What you will do: Return the lines of the listing verbatim, beginning with the line that contains "Task: Click the 序号 column header" and continuing through the line that contains "coord(445,190)".

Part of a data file
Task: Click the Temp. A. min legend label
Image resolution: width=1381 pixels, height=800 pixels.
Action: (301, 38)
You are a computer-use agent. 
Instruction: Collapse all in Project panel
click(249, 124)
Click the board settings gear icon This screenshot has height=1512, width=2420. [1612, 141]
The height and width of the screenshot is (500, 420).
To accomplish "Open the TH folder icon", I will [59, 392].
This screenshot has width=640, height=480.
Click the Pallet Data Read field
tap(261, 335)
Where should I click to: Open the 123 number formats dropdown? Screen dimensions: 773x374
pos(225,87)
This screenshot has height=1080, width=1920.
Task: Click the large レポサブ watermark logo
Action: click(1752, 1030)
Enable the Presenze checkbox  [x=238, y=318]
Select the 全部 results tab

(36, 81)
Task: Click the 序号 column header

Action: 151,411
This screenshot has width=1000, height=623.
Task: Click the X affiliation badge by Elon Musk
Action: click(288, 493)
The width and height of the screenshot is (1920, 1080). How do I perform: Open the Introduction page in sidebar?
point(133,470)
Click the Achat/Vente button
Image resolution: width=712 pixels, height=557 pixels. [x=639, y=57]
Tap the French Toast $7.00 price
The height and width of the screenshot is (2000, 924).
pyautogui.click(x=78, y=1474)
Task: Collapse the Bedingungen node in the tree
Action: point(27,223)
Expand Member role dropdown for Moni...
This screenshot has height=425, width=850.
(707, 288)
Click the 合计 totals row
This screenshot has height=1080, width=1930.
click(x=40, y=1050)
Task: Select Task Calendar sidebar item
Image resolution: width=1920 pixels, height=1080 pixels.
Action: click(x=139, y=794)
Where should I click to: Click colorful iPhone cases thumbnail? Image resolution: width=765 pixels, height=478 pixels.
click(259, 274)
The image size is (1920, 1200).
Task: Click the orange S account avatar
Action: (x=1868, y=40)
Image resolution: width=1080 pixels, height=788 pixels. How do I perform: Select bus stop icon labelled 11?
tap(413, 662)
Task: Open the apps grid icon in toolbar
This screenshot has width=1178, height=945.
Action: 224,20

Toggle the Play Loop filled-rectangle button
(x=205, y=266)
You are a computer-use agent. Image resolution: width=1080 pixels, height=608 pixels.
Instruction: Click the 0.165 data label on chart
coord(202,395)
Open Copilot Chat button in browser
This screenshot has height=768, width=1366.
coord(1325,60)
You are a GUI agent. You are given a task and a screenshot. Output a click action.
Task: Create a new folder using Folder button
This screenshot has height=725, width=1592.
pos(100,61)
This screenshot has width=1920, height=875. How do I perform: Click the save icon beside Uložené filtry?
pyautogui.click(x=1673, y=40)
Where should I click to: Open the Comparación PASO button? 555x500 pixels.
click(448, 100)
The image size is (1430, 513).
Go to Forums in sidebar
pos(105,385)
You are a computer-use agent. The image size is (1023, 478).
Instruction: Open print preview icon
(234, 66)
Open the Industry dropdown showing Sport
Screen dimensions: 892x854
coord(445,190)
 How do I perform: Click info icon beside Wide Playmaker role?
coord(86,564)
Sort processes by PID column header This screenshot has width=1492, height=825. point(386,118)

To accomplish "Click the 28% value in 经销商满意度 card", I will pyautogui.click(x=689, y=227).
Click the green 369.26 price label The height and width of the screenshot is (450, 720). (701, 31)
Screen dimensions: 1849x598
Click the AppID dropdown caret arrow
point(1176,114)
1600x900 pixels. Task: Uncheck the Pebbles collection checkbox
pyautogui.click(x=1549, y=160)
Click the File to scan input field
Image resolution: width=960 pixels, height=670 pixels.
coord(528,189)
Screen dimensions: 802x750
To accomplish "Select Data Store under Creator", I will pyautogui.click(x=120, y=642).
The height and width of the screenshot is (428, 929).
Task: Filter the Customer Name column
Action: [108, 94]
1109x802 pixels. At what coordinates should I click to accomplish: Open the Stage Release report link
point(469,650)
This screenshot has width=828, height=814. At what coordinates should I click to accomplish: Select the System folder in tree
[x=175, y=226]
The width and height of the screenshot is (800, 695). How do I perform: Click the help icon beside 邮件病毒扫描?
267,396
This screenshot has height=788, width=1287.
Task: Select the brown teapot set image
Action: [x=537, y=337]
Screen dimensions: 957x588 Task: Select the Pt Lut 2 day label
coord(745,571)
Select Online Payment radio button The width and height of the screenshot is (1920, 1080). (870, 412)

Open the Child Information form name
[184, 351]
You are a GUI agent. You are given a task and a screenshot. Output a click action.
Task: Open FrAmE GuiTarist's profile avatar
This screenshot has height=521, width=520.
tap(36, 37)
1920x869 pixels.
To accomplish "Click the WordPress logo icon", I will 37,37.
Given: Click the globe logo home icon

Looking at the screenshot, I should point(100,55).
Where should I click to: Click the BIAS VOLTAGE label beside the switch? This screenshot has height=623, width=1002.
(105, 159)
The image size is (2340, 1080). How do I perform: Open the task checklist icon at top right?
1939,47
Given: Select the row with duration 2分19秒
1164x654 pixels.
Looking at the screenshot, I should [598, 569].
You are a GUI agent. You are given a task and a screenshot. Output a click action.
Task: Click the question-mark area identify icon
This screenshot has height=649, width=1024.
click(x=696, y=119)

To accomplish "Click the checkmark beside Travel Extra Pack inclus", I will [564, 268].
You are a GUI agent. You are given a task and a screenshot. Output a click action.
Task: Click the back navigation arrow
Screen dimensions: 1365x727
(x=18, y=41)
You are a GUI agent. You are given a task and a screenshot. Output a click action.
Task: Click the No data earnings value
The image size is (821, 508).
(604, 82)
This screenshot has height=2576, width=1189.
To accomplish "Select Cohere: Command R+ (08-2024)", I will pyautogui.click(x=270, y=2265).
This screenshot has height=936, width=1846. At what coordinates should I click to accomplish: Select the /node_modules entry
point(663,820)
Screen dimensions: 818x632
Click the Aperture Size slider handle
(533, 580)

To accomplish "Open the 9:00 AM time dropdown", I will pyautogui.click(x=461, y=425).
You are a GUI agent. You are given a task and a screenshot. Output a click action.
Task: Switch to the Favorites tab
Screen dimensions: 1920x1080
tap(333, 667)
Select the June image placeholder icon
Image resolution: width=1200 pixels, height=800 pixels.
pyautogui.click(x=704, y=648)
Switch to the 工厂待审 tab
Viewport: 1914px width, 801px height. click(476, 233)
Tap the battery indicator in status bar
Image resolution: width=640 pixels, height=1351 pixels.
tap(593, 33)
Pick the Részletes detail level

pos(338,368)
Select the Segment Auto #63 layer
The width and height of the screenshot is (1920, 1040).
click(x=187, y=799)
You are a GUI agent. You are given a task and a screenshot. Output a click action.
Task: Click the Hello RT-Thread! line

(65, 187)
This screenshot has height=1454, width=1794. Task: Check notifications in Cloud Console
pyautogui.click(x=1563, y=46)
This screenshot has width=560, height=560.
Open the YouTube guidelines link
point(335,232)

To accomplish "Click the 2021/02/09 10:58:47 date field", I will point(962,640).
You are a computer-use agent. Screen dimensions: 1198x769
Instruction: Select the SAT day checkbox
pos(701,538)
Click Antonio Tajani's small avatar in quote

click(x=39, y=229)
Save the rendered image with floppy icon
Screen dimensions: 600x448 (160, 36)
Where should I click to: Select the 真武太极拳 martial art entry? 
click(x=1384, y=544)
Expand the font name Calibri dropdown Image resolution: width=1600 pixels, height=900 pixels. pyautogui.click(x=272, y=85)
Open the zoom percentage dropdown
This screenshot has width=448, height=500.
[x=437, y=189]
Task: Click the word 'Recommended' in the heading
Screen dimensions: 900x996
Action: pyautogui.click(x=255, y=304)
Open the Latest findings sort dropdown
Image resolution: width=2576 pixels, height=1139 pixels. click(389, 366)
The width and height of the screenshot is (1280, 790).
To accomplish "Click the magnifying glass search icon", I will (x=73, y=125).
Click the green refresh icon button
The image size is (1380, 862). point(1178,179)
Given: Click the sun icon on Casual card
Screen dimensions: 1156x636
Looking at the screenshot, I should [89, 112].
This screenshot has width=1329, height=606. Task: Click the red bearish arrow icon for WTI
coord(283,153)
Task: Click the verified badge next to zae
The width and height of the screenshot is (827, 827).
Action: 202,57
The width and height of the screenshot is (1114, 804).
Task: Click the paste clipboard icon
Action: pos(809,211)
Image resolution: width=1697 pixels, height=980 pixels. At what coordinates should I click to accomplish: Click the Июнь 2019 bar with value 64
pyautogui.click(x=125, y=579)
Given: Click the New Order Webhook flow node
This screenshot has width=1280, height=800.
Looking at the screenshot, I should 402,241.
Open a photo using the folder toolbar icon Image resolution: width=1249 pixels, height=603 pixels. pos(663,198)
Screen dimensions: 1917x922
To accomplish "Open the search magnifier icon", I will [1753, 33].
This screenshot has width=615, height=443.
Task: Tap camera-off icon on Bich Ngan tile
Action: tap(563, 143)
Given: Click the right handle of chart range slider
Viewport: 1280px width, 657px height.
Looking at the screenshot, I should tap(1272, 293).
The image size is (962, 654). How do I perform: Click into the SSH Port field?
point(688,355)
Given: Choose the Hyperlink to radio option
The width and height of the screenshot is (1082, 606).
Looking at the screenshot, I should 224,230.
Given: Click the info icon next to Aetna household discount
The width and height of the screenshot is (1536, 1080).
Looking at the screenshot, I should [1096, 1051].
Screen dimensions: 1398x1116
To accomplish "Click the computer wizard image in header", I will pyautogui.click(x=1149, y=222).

Reply:
Task: Click the 序号 column header

Action: 151,411
This screenshot has width=1000, height=623.
Task: Click the X affiliation badge by Elon Musk
Action: click(288, 493)
The width and height of the screenshot is (1920, 1080). How do I perform: Open the Introduction page in sidebar?
point(133,470)
Click the Achat/Vente button
Image resolution: width=712 pixels, height=557 pixels. [x=639, y=57]
Tap the French Toast $7.00 price
The height and width of the screenshot is (2000, 924).
pyautogui.click(x=78, y=1474)
Task: Collapse the Bedingungen node in the tree
Action: point(27,223)
Expand Member role dropdown for Moni...
This screenshot has height=425, width=850.
(707, 288)
Click the 合计 totals row
This screenshot has height=1080, width=1930.
click(x=40, y=1050)
Task: Select Task Calendar sidebar item
Image resolution: width=1920 pixels, height=1080 pixels.
Action: click(x=139, y=794)
Where should I click to: Click colorful iPhone cases thumbnail? Image resolution: width=765 pixels, height=478 pixels.
click(259, 274)
The image size is (1920, 1200).
Task: Click the orange S account avatar
Action: (x=1868, y=40)
Image resolution: width=1080 pixels, height=788 pixels. How do I perform: Select bus stop icon labelled 11?
tap(413, 662)
Task: Open the apps grid icon in toolbar
This screenshot has width=1178, height=945.
Action: 224,20

Toggle the Play Loop filled-rectangle button
(x=205, y=266)
You are a computer-use agent. Image resolution: width=1080 pixels, height=608 pixels.
Instruction: Click the 0.165 data label on chart
coord(202,395)
Open Copilot Chat button in browser
This screenshot has height=768, width=1366.
coord(1325,60)
You are a GUI agent. You are given a task and a screenshot. Output a click action.
Task: Create a new folder using Folder button
This screenshot has height=725, width=1592.
pos(100,61)
This screenshot has width=1920, height=875. How do I perform: Click the save icon beside Uložené filtry?
pyautogui.click(x=1673, y=40)
Where should I click to: Open the Comparación PASO button? 555x500 pixels.
click(448, 100)
The image size is (1430, 513).
Go to Forums in sidebar
pos(105,385)
You are a computer-use agent. The image size is (1023, 478).
Instruction: Open print preview icon
(234, 66)
Open the Industry dropdown showing Sport
Screen dimensions: 892x854
coord(445,190)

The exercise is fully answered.